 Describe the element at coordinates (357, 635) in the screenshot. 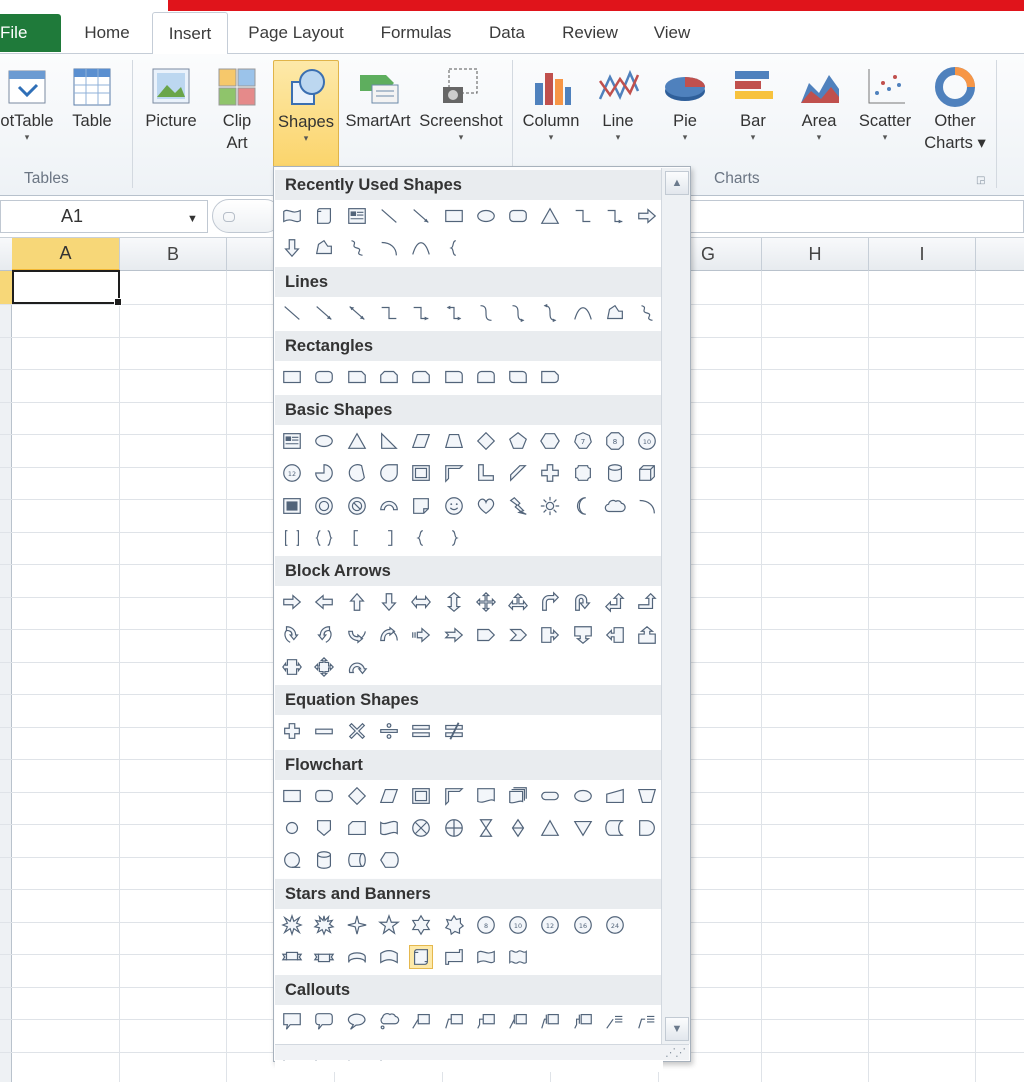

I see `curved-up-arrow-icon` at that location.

* * *

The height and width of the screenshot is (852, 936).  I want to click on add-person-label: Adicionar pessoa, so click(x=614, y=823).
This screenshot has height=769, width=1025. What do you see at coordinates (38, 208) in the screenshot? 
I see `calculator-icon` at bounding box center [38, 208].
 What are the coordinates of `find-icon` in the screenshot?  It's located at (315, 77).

==

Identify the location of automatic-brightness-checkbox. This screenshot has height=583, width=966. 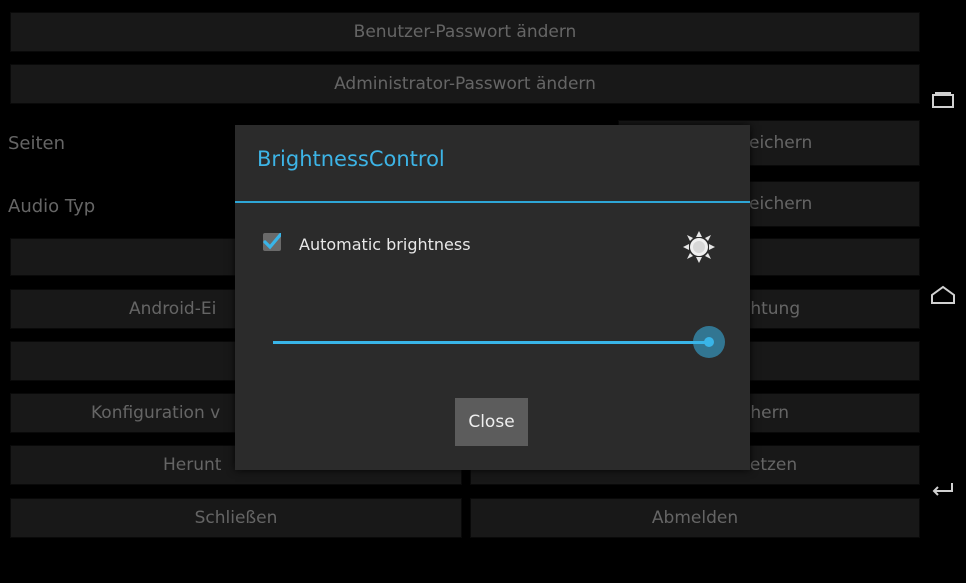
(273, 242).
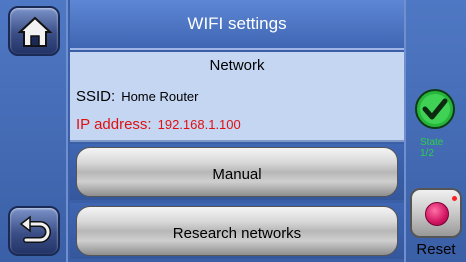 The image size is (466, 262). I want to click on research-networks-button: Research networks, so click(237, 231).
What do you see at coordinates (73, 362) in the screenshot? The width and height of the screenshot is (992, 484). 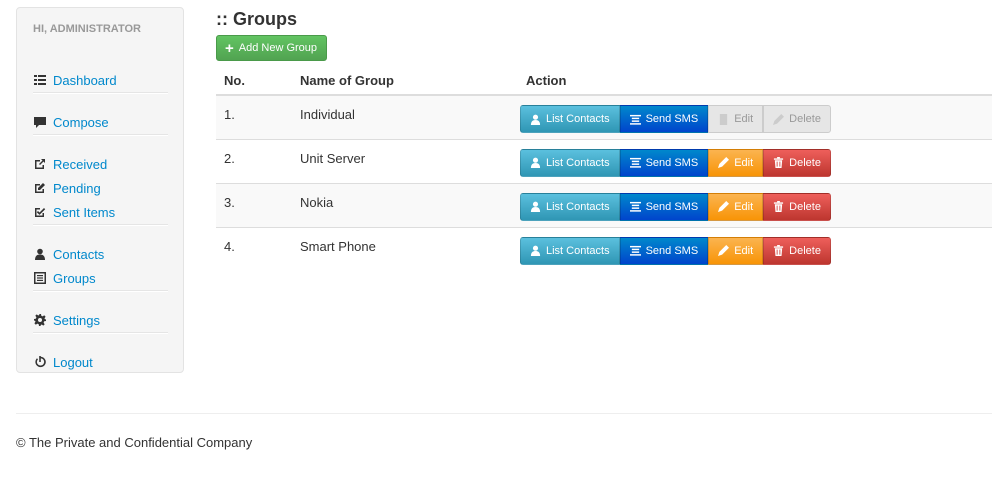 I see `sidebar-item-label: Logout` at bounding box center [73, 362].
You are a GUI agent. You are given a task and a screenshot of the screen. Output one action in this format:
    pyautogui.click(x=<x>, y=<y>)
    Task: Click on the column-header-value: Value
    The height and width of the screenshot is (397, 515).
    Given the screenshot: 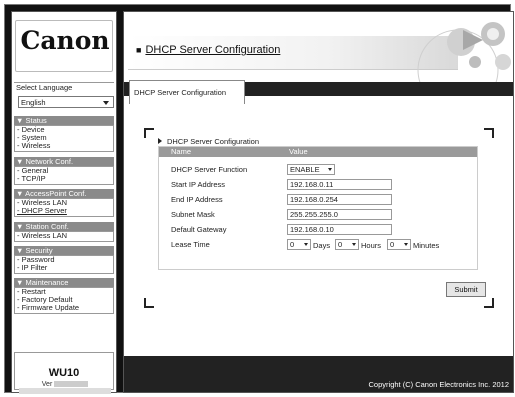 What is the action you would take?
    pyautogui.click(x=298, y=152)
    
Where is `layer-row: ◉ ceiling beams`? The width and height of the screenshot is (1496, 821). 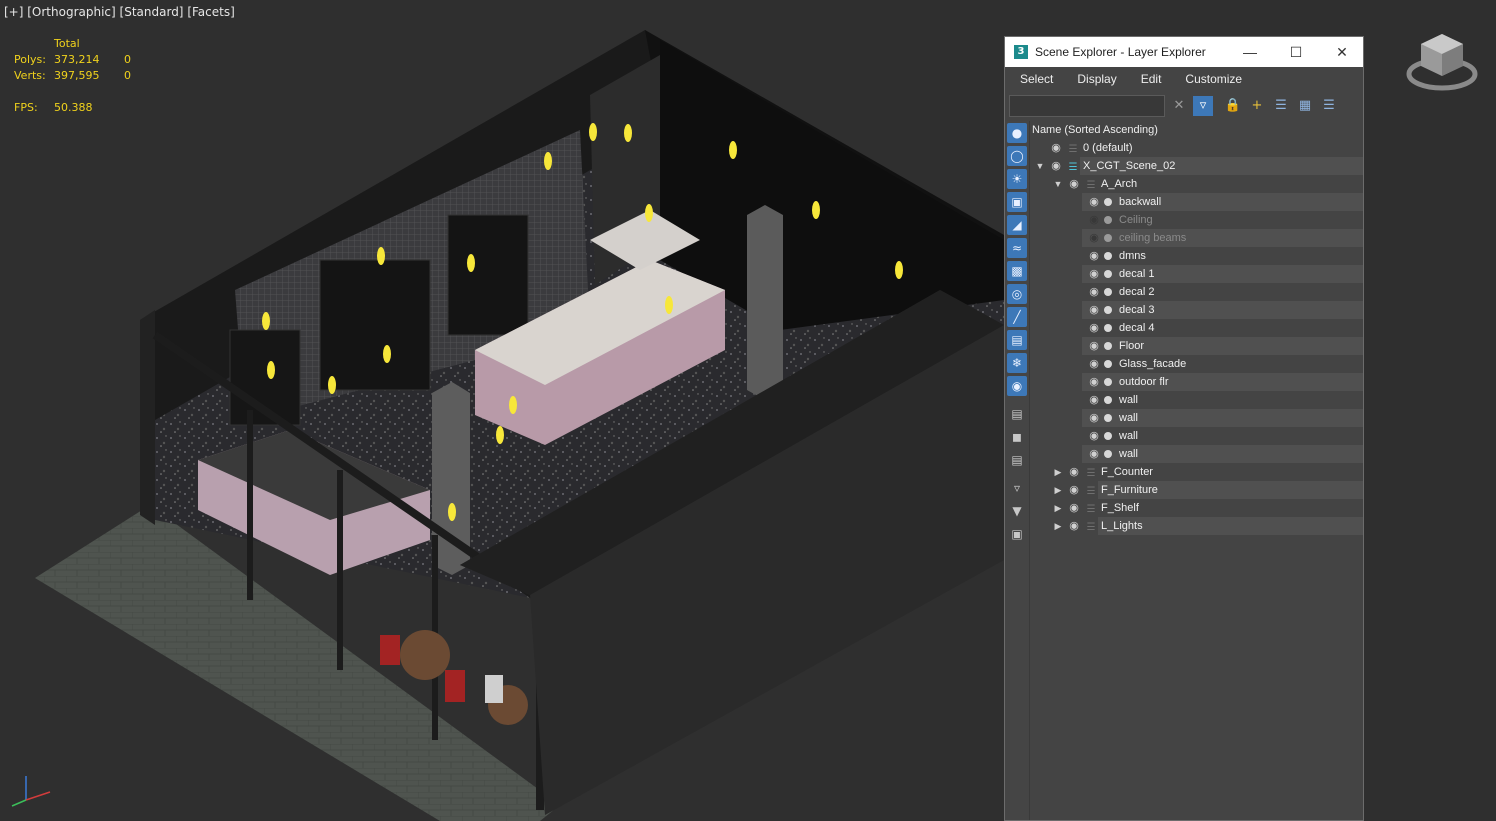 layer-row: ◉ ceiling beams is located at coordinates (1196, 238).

§ **ABOUT THIS EXERCISE**:
Return each line from the data above that contains the string "icon", treating uppercase and lowercase letters as different.

§ **RESULT**:
I see `curved-up-arrow-icon` at that location.
I see `calculator-icon` at bounding box center [38, 208].
 What are the coordinates of `find-icon` in the screenshot?  It's located at (315, 77).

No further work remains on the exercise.